PROMPT: Copy each of the rows below exactly as it appears, line by line.
◆ ◆ ◆
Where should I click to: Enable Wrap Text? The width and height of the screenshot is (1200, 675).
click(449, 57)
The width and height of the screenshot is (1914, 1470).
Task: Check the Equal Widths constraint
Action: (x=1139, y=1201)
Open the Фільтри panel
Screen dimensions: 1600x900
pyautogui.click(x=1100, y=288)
◆ ◆ ◆
RESULT OF THIS TASK:
Where should I click to: Enable Wrap Text? The width and height of the screenshot is (1200, 675).
click(449, 57)
The width and height of the screenshot is (1914, 1470).
Task: Check the Equal Widths constraint
Action: (x=1139, y=1201)
Open the Фільтри panel
Screen dimensions: 1600x900
pyautogui.click(x=1100, y=288)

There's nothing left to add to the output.